調査結果によると、一般労働者(短時間労働者以外の常用労働者)の賃金は男女計で30万6200円(年齢42.9歳、勤続12.4年)、男女別では、男性33万7600円(年齢43.6歳、勤続13.7年)、女性24万7500円(年齢41.4歳、勤続9.7年)となっている。前年と比べると、男女計、男性、女性いずれも0.6%増となった。

年齢階級別の賃金を男女別にみると、男女ともに賃金がピークとなるのは50~54歳で、男性42万6000円、女性27万600円。

学歴別の賃金(男女別)は、男性は大学・大学院卒40万500円(前年比0.7%増)、高専・短大卒31万3800円(同0.9%増)、高校卒29万1600円(同0.3%増)となっている。一方、女性は大学・大学院卒29万100円(前年比0.5%減)、高専・短大卒25万8200円(同1.3%増)、高校卒21万2900円(同0.9%増)となった。
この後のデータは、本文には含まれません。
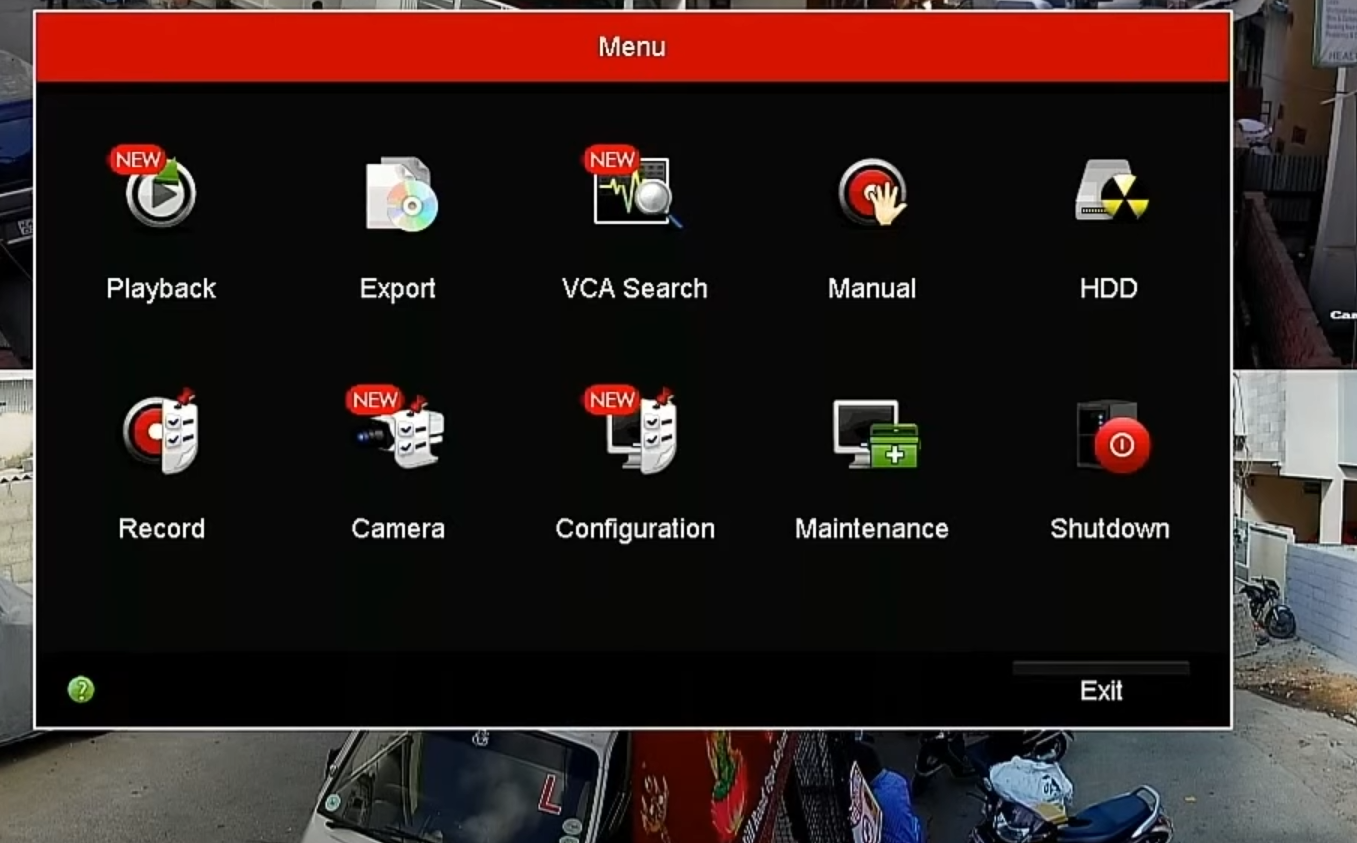The width and height of the screenshot is (1357, 843).
Task: Open HDD management
Action: pyautogui.click(x=1108, y=193)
企業規模別の賃金(男女別)は、男性は大企業(常用労働者1000人以上)38万7000円(前年比1.0%増)、中企業(常用労働者100~999人)32万1500円(前年比1.0%増)、小企業(常用労働者10~99人)29万2000円(前年比0.5%減)となっている。女性は大企業27万700円(前年比0.0%)、中企業24万4400円(同1.2%増)、小企業22万3700円(同0.3%増)となっている。

次に、短時間労働者の賃金(男女別、時間額)をみると、男性1189円(前年1154円)、女性1105円(同1074円)となった。
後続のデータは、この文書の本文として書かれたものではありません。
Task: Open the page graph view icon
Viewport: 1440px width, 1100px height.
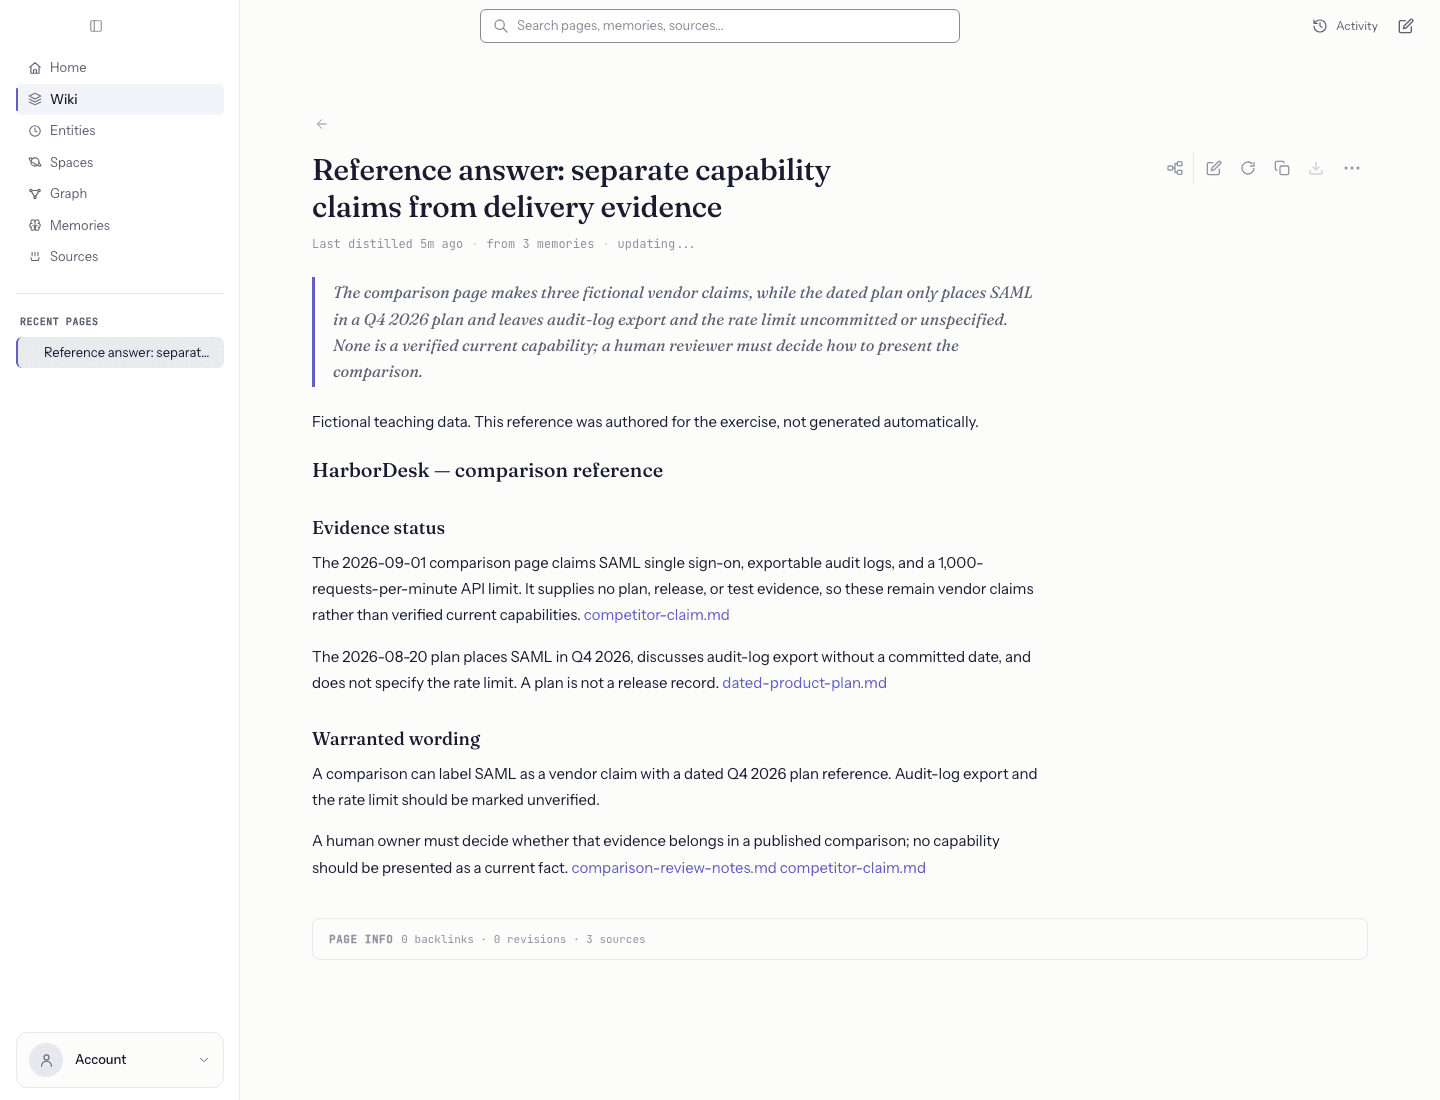Action: 1175,168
主な産業別では、製造業が男性1230円(前年1204円)、女性995円(同969円)、卸売業、小売業が男性1068円(同1043円)、女性1019円(同996円)、宿泊業、飲食サービス業が男性1033円(同990円)、女性1002円(同966円)となっている。
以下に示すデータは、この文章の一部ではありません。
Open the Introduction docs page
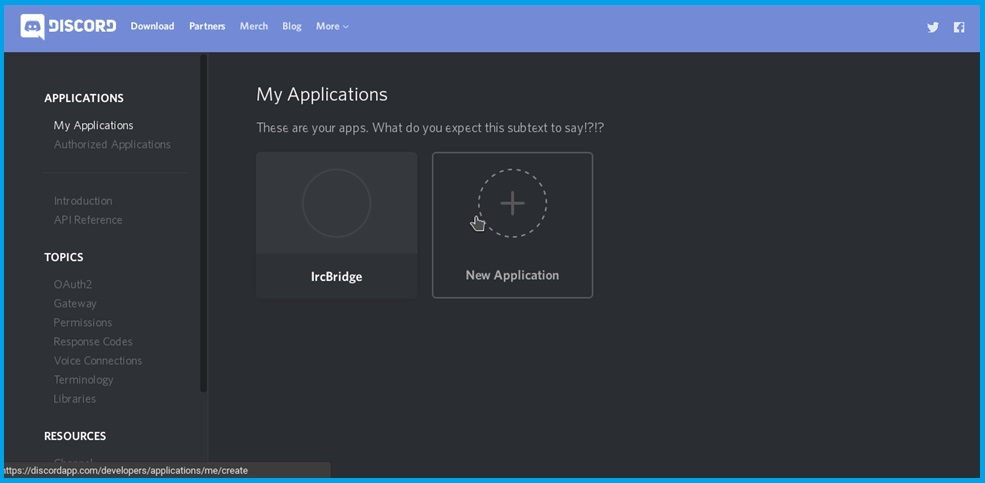Viewport: 985px width, 483px height. (83, 201)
都道府県別の賃金(男女別)をみると、男女ともに東京、神奈川、大阪の順に高く、それぞれ男性は42万300円、36万6300円、36万3800円、女性は30万600円、27万7400円、26万5000円となった。逆に、最も低いのは、男性は青森の26万1800円、次いで、宮崎26万5000円、秋田26万5400円の順。一方、女性で最も低いのは宮崎の19万8300円、次いで、秋田20万4000円、山形20万6600円の順となっている。